**YOUR ASSIGNMENT**.
Every line with "panel" in it must be copied from the data.

Stored data entries:
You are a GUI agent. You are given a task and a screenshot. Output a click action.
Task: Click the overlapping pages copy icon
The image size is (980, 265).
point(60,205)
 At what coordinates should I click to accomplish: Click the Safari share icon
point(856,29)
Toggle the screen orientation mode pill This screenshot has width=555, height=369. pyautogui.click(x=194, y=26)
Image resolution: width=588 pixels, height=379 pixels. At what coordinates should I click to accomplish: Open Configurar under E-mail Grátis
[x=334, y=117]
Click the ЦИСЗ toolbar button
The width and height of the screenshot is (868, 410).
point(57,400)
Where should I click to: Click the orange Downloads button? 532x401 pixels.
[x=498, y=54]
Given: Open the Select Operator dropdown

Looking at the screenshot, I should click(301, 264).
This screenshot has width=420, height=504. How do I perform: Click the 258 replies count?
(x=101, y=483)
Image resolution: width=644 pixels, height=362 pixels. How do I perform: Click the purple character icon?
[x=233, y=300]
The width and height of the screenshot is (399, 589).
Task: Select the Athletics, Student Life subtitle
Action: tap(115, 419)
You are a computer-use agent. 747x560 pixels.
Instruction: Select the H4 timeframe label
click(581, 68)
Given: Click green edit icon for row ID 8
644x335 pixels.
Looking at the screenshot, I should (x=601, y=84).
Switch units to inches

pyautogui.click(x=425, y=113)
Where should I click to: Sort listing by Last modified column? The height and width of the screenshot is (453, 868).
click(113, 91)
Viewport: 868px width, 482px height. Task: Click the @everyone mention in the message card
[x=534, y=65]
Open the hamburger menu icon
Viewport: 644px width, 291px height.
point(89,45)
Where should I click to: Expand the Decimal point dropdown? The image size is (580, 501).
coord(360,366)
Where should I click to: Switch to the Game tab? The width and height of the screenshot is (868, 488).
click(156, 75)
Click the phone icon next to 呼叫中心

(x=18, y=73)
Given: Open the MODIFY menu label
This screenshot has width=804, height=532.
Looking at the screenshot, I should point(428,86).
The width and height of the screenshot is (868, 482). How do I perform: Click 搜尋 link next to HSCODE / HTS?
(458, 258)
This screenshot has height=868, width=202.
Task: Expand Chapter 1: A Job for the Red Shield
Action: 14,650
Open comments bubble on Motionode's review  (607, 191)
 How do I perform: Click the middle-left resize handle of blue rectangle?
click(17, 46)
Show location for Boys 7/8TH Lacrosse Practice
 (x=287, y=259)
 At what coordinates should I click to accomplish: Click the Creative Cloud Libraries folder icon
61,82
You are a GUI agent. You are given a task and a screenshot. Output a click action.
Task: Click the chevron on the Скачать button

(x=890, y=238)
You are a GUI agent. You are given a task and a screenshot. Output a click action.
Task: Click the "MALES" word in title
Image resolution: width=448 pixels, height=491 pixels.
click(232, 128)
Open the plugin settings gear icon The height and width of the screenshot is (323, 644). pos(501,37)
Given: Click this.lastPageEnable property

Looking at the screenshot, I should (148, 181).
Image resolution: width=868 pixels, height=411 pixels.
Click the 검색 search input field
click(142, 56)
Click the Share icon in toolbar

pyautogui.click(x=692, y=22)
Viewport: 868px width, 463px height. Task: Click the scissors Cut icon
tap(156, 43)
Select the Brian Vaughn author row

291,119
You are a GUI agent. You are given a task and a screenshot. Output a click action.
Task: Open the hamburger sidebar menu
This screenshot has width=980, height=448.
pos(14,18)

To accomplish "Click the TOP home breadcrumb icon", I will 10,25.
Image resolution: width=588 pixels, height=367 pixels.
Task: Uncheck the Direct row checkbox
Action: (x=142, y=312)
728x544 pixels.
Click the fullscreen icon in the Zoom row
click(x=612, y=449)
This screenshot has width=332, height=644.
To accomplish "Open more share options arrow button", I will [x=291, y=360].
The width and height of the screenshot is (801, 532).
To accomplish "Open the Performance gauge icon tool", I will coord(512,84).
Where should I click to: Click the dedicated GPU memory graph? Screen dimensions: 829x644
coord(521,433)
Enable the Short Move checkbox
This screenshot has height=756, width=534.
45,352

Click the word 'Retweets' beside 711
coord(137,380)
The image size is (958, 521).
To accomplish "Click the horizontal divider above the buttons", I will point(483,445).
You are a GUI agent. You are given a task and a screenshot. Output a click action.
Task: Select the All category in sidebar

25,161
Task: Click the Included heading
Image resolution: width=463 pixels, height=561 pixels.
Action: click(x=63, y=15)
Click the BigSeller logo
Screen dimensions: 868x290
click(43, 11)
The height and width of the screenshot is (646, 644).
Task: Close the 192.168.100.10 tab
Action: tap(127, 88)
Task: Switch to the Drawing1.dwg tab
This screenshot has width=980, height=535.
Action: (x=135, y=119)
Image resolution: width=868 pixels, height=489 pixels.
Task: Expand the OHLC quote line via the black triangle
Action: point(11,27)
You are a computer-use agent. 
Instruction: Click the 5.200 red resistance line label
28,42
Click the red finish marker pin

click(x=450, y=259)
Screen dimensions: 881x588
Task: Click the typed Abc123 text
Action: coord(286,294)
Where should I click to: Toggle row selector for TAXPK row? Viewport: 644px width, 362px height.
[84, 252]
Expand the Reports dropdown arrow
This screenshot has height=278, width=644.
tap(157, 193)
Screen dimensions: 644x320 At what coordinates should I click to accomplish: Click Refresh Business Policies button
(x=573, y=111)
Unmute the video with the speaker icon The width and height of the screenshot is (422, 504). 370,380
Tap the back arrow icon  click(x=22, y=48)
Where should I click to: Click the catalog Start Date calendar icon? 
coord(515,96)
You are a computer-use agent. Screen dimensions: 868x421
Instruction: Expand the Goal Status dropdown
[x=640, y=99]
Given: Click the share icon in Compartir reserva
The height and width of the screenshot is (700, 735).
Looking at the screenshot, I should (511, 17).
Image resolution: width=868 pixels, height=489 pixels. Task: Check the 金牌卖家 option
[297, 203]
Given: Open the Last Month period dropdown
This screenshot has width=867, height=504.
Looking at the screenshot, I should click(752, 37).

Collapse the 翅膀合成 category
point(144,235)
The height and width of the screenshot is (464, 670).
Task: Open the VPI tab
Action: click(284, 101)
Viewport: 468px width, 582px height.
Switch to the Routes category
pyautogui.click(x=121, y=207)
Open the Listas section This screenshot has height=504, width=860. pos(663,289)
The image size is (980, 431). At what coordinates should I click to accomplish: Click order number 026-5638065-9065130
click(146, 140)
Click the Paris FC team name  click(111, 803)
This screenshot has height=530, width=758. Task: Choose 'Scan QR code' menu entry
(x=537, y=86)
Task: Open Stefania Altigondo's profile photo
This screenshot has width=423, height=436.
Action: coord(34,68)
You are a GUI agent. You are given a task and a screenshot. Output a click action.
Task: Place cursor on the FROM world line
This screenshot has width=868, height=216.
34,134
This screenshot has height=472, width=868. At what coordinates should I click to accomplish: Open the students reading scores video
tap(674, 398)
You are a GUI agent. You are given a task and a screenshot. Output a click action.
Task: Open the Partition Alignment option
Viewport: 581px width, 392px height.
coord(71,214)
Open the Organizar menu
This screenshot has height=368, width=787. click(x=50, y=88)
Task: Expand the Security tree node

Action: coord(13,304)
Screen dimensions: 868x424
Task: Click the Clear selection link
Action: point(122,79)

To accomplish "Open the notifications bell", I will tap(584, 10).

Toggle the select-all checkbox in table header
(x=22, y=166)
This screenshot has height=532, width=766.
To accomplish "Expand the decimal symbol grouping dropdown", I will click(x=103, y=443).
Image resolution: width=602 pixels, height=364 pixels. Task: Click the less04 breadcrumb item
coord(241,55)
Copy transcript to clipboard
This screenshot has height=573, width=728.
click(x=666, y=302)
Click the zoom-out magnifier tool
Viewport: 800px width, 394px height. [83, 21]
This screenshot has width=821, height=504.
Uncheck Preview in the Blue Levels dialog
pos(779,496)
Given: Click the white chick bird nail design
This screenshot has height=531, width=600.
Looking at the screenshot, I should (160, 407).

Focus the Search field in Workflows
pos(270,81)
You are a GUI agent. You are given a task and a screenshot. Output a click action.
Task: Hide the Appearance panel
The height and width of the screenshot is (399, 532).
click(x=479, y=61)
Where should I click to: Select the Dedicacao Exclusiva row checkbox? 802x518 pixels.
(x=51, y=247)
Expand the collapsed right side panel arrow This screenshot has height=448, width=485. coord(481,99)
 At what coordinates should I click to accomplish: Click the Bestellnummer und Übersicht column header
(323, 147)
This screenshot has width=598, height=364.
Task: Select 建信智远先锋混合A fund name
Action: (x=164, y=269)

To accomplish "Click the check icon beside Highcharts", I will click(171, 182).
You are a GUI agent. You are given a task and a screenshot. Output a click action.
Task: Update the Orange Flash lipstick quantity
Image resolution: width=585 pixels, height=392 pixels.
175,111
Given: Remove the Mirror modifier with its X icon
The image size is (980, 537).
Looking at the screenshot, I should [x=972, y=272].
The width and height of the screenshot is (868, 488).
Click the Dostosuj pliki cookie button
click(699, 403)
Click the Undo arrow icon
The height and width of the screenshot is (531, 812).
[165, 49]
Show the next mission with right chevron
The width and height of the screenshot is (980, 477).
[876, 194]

**WRITTEN SOLUTION**.
Task: Hide the Appearance panel
Expand the collapsed right side panel arrow This screenshot has height=448, width=485. coord(481,99)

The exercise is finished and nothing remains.